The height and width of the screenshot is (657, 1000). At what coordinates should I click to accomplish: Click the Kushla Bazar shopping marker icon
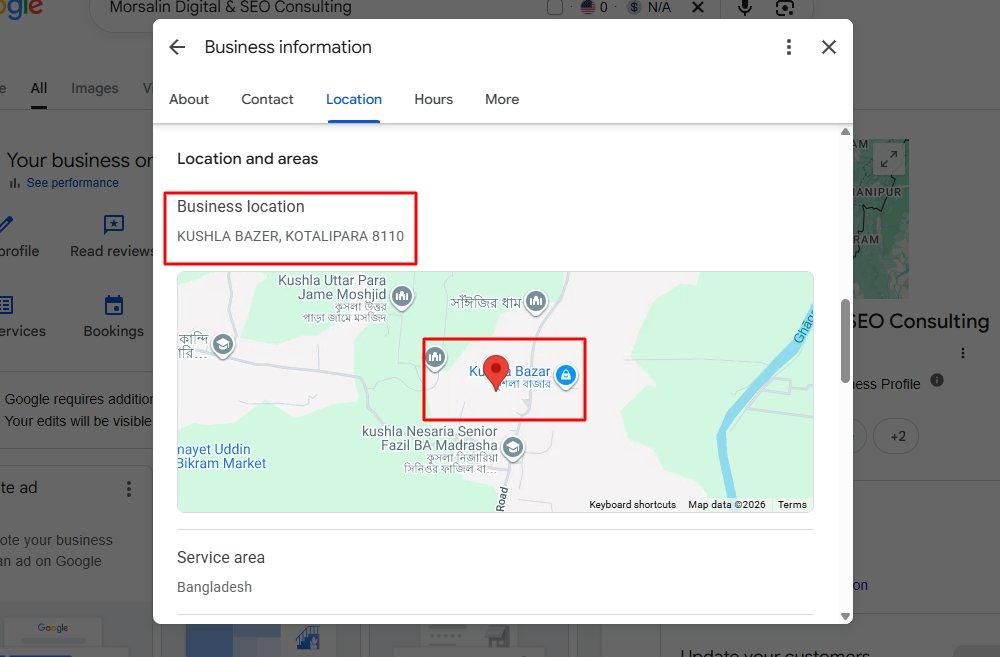tap(566, 375)
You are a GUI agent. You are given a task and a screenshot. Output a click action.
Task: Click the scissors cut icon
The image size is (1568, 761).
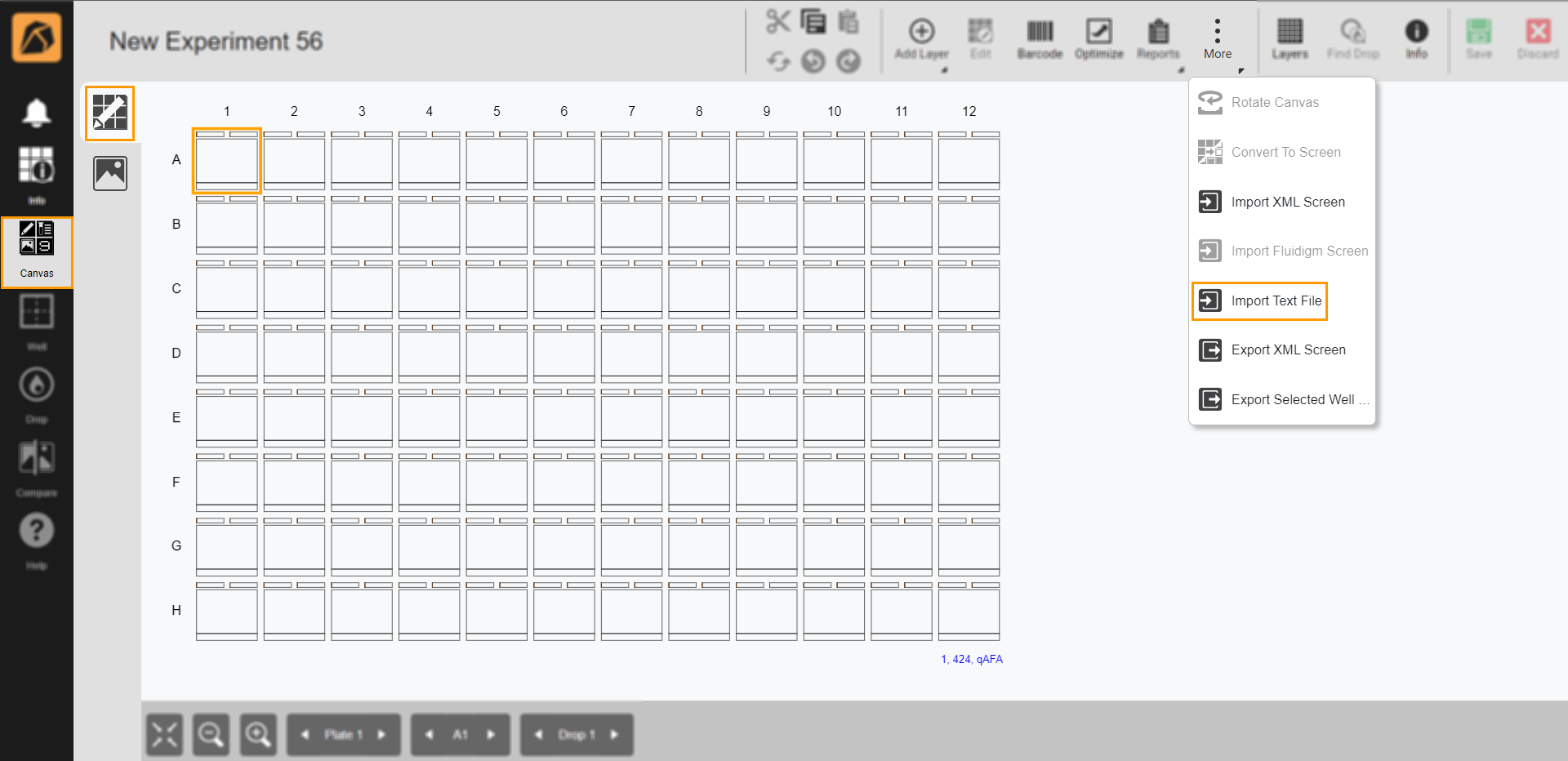(x=777, y=21)
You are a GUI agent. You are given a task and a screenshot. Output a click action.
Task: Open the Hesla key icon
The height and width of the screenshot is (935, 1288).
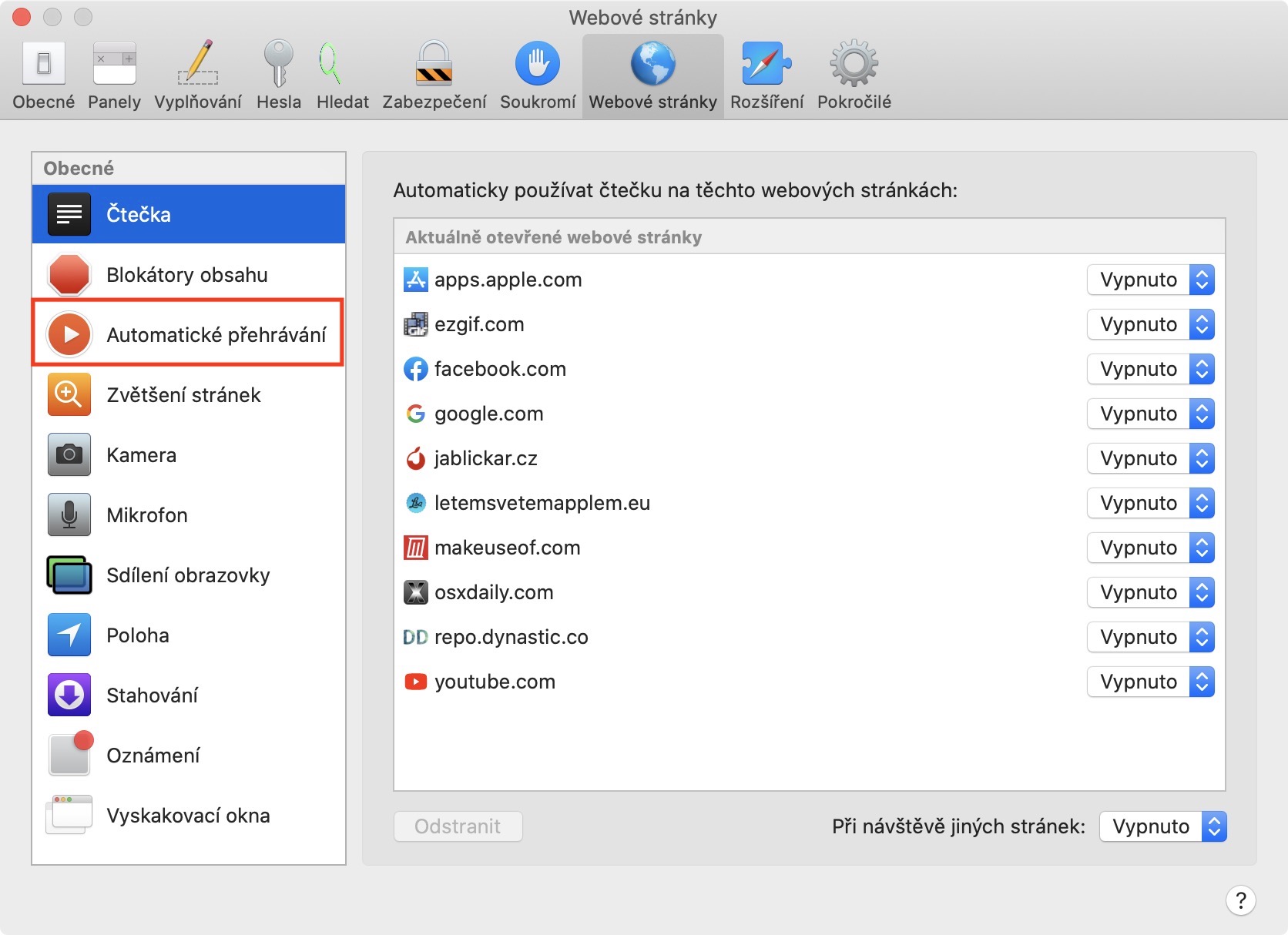click(x=278, y=65)
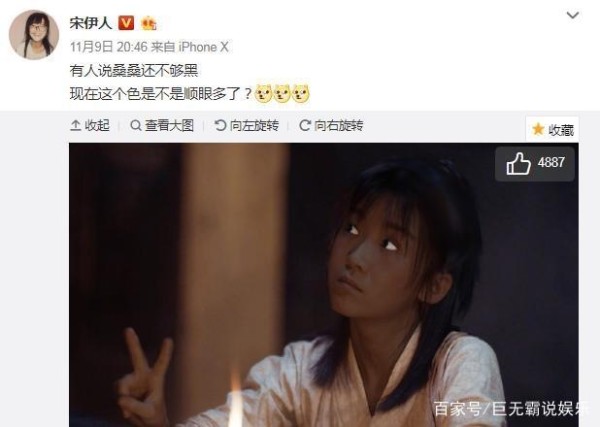Click the 收起 collapse text

click(x=97, y=125)
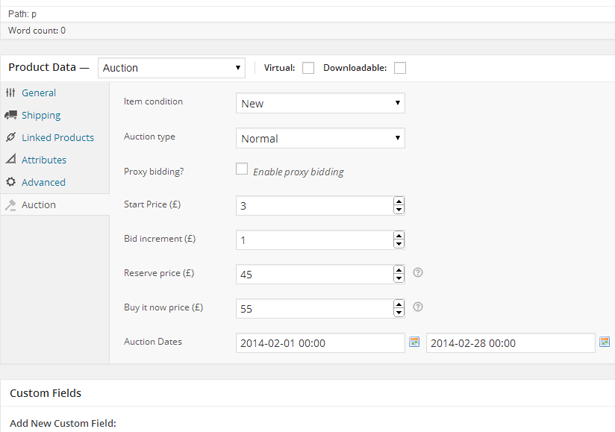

========================================================================

[WHAT YOU WILL DO] Every record above needs to be repeated exactly; pictures are to be left out.

[SOLUTION FOR THIS TASK]
The height and width of the screenshot is (657, 1000). At what coordinates should I click to accomplish: Click the Kushla Bazar shopping marker icon
tap(566, 375)
You are a GUI agent. You are given a task and a screenshot. Output a click action.
Task: Click the scissors cut icon
The image size is (1568, 761).
(x=777, y=21)
You are a GUI agent. You are given a task and a screenshot. Output a click action.
Task: Open the Hesla key icon
The height and width of the screenshot is (935, 1288).
click(x=278, y=65)
Click the 收起 collapse text

click(x=97, y=125)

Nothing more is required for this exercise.